An American Gothic Play from the 1970s
Buried Child, Sam Shepard's Best-Known Drama, Rides Again
Many audience members at Saturday night’s opening of Buried Child were left wondering if this grotesque tale, written by Sam Shepard and in this instance produced by the Ensemble Theatre Company, is an allegory, a fable, or a myth of the American psyche. Others wondered if they were laughing in all the wrong places. After all, the climax of the play revolves around an incident of infanticide.
Director Jonathan Fox paints a darkly humorous yet ultimately cathartic canvas in this story of the decline of American values that resonates even more powerfully now, in the midst of the current recession gripping the country. Fox deftly guides the extremely capable cast through the gothic labyrinth of a dysfunctional Midwestern family.
The patriarch, Dodge (Leonard Kelly-Young), is an alcoholic couch potato, and the mother, Halie (Anne Gee Byrd), is an adulteress with numerous affairs in her past, including one with her preacher (Lee Goncharoff). The two sons, Tilden (Geoffrey Lower) and Bradley (Louis Lotorto), are both broken-Bradley physically and Tilden mentally.
Shades of Willy Loman or perhaps King Lear haunt this macabre familial portrait.

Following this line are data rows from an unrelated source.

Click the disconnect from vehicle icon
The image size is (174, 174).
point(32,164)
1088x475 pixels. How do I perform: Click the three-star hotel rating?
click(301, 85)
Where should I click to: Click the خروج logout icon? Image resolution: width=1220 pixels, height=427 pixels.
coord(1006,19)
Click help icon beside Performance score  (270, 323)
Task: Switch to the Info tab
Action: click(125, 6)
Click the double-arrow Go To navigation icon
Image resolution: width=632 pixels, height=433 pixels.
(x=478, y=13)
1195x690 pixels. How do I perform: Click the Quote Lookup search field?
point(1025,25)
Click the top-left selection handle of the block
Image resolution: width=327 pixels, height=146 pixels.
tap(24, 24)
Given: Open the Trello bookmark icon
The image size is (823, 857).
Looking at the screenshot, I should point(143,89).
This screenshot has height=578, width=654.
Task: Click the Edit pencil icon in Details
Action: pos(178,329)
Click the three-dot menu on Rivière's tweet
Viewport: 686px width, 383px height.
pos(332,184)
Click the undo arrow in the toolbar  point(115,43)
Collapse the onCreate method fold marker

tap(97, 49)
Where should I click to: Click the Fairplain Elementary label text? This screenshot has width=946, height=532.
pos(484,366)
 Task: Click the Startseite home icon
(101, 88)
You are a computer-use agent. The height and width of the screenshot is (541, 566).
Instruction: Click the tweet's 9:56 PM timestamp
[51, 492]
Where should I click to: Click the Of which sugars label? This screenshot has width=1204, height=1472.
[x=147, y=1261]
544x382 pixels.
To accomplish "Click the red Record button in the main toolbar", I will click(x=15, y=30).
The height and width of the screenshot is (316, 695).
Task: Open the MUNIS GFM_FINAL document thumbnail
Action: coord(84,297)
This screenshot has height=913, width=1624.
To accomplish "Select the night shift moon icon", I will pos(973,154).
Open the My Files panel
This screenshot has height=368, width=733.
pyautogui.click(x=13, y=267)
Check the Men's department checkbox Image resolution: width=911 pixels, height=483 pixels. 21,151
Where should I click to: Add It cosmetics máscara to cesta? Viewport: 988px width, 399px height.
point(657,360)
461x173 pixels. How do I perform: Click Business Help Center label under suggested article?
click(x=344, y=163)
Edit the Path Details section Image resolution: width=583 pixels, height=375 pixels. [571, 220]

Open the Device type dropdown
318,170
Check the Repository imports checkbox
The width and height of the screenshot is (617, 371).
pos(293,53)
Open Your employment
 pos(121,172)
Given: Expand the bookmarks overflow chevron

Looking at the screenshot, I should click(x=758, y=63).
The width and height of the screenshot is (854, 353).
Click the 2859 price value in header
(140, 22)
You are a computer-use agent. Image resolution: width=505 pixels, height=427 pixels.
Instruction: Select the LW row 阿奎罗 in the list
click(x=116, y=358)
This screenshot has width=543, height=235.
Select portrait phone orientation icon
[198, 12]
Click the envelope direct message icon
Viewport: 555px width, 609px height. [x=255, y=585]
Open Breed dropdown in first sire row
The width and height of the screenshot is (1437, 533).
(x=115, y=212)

Enter the prodigal grandson Vince (Graham Miller), who no one recognizes-not even his own father, Tilden. Vince’s inquisitive girlfriend Shelly (Kate Steele) seems to be the foil that will get the family to reveal the dark secret they have kept buried for so long in the backyard of their tortured minds. The inference in Buried Child is that the sins of the mother are visited upon the sons. Dodge reads his last will and testament and dies, and the grandson inherits a farm that surely is not for the meek.
Especially notable in this production is the spectacular lighting design by J. Kent Inasy. This highly memorable production of Buried Child seems to fit the definition of tragicomedy as a play at which one has to laugh to keep from crying.